━━━ Data shown

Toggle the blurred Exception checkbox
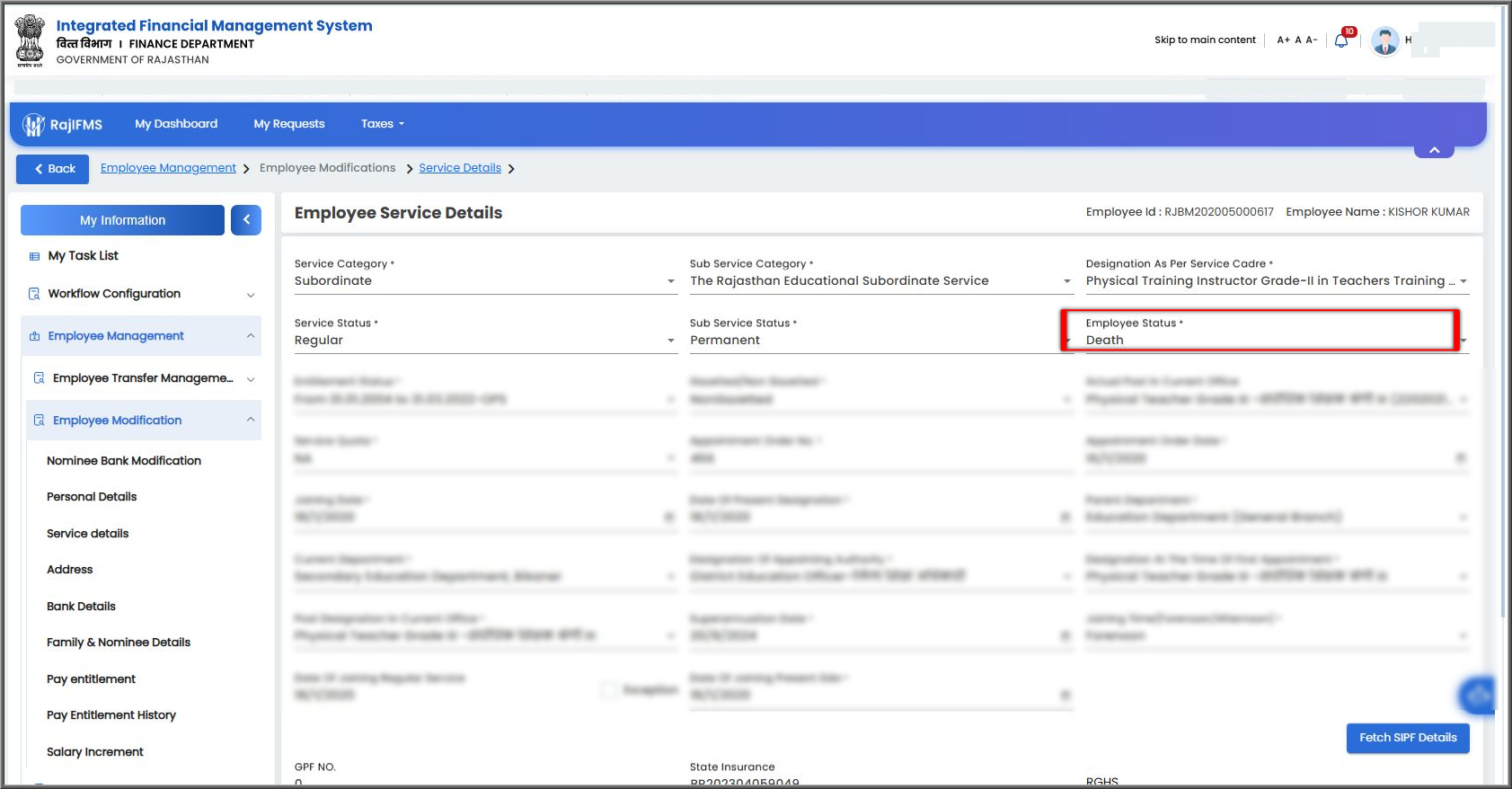1512x789 pixels. coord(609,690)
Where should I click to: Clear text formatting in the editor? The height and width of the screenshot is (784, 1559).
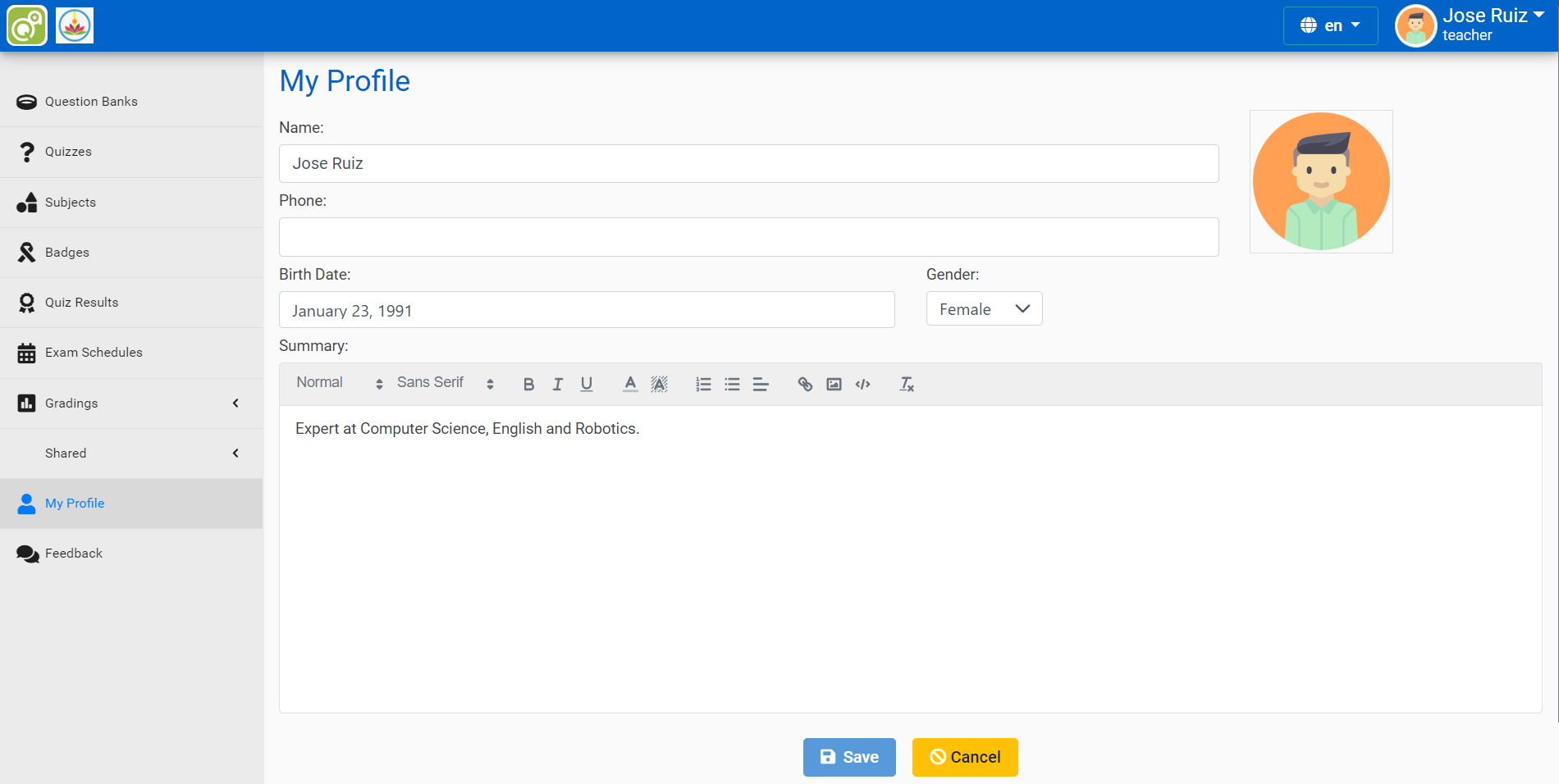click(906, 384)
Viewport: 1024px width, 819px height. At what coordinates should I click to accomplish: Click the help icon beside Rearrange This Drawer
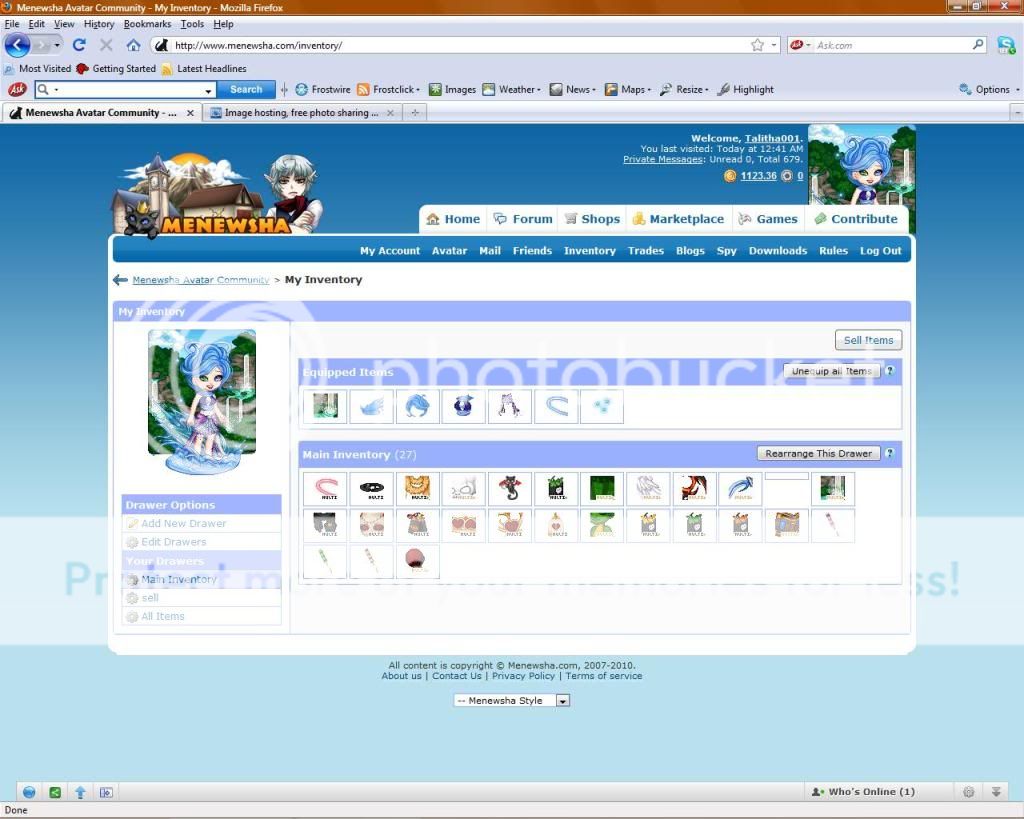point(889,453)
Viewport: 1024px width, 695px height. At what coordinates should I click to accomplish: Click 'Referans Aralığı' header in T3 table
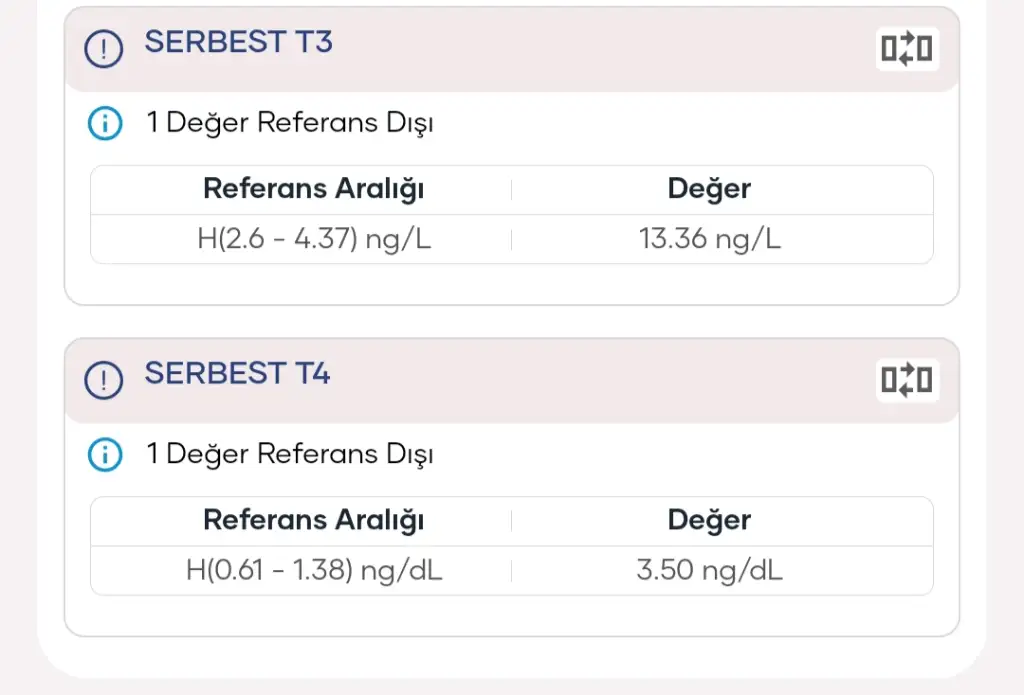[314, 188]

━━━━━━

**What you need to do**
Beginning with the line with "Where should I", repeat the entries above exactly, up to and including the last line, leaving out pictures.

**Solution for this exercise**
Where should I click to: Clear text formatting in the editor? The height and width of the screenshot is (784, 1559).
click(906, 384)
Viewport: 1024px width, 819px height. At what coordinates should I click to accomplish: Click the help icon beside Rearrange This Drawer
point(889,453)
Viewport: 1024px width, 695px height. At what coordinates should I click to accomplish: Click 'Referans Aralığı' header in T3 table
[314, 188]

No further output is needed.